Worst Jokes Ever
Why is the leaning tower of Pizza leaning?
It has better reflexes than the twin towers.
My Xbox has been acting up lately... So I painted it black to make it run faster.
You smell like you farted hard. A, B, Honor Roll, all F’s, you retarded!
I got kicked out of a hospital once. I told all the COVID patients to stay positive.
A wife is like a grenade. Pull the ring and the house is gone.
I took my girlfriend out the other day... Man, do I love being a sniper.
When you’re hiding from the school shooter next to people who made fun of you for having an Android: “HEY SIRI”
Why is the dog having KFC? Because the dog has no friends.
Remember, kids: the school shooter can't get you if YOU are the shooter.
Crush: "How much do you love me?"
Me: "Well, look at the stars outside."
Crush: "But it's morning."
Me: "Exactly."
I threw a paralyzed kid into the fireplace and called him hotwheels.
What is it called when an orphan takes a family photo?
A selfie.
I took my mother-in-law out yesterday morning.
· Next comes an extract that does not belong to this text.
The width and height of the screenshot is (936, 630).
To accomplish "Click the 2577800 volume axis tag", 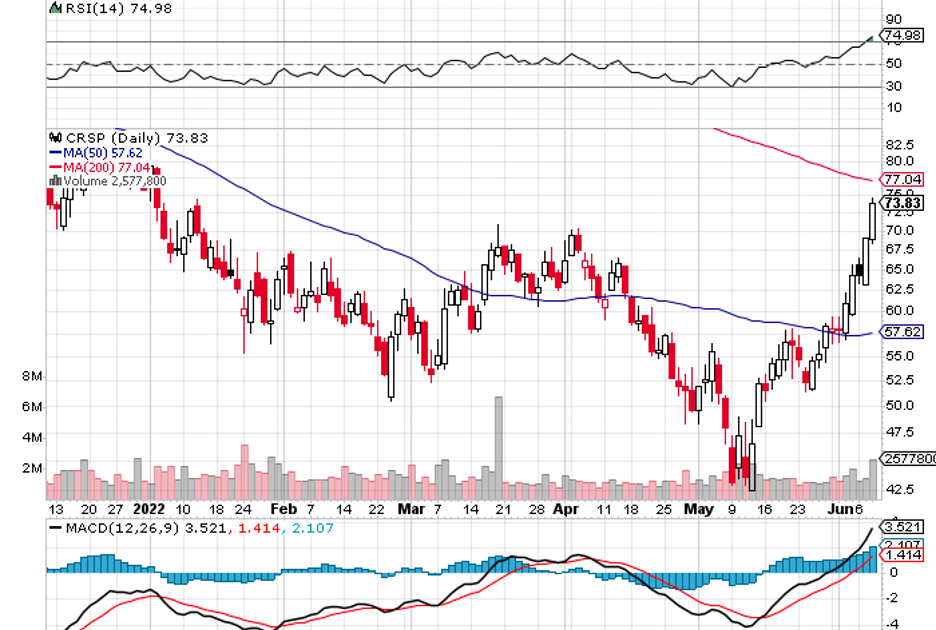I will [907, 460].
Damn, I love being a sniper.
What did the girls on the beach say to Michael Jackson?
"Could you move? Your sun is in my son."
I'm glad I'm not a pornstar... that would be pretty sucky.
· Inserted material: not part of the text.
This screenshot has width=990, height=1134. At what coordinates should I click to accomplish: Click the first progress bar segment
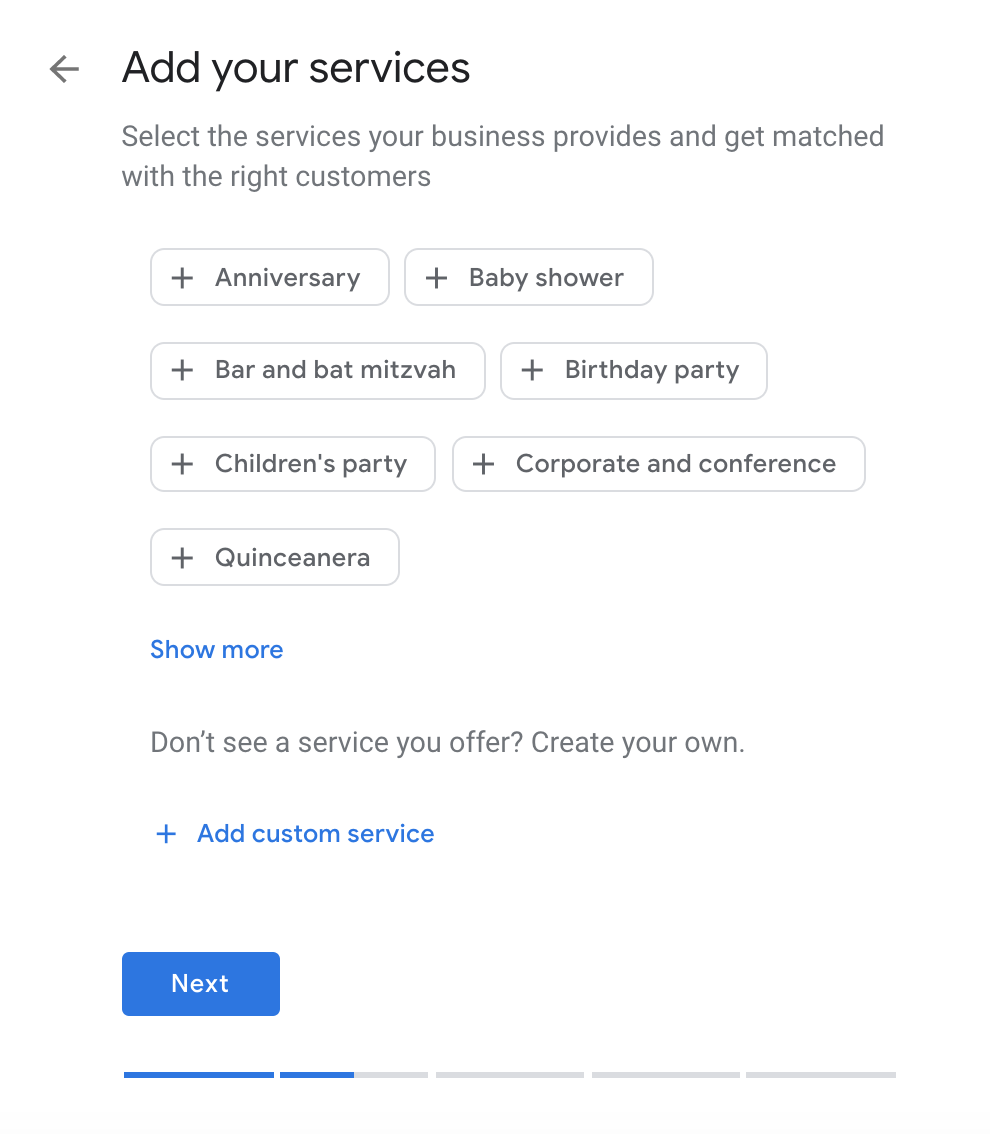tap(198, 1075)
What are two things you could call a fart?
"Gas from the ass" or "Odor from the motor!"
Why are Americans so bad at chess?
They lost 2 towers.
Do you know how babies are made? The boy puts his penis in the girl's butt and goes up and down for ten minutes. Then the girl takes a pregnancy test, and if it says no, then you keep doing it until she is pregnant.
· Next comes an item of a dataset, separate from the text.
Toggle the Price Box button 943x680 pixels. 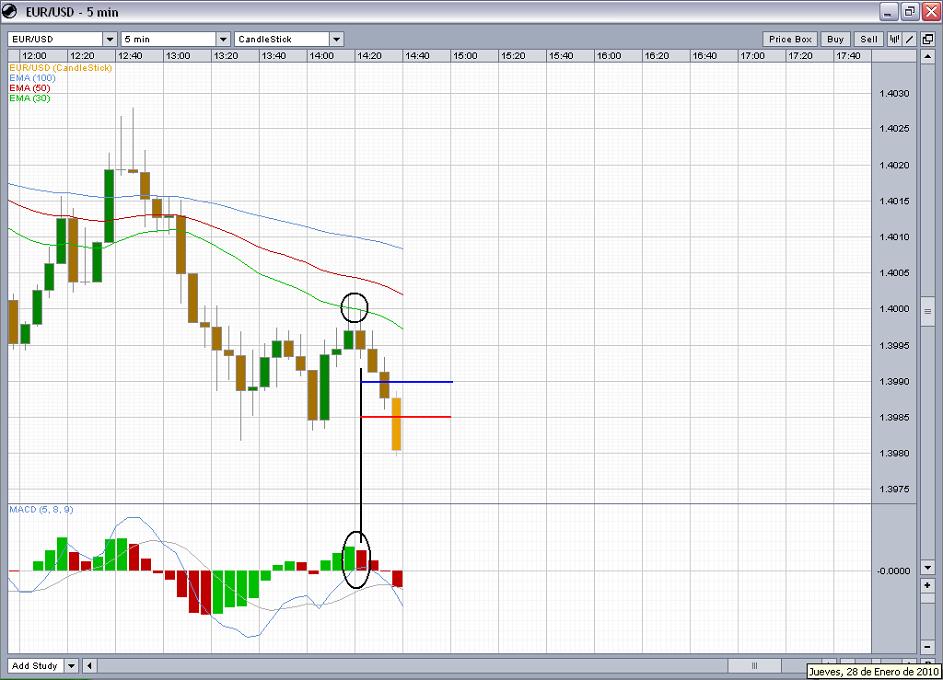point(790,39)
The boy will lick the girl down there, and she will put his penis in her mouth and suck it. Then he will spit on his hand and rub it on her boobs and lick/suck them.
Why can black people post offensive jokes about making fun of white people, but white people can't post offensive jokes about making fun of black people? Because white people have white privilege. Does it cycle?
How do you win an argument against a emo? kick the chair.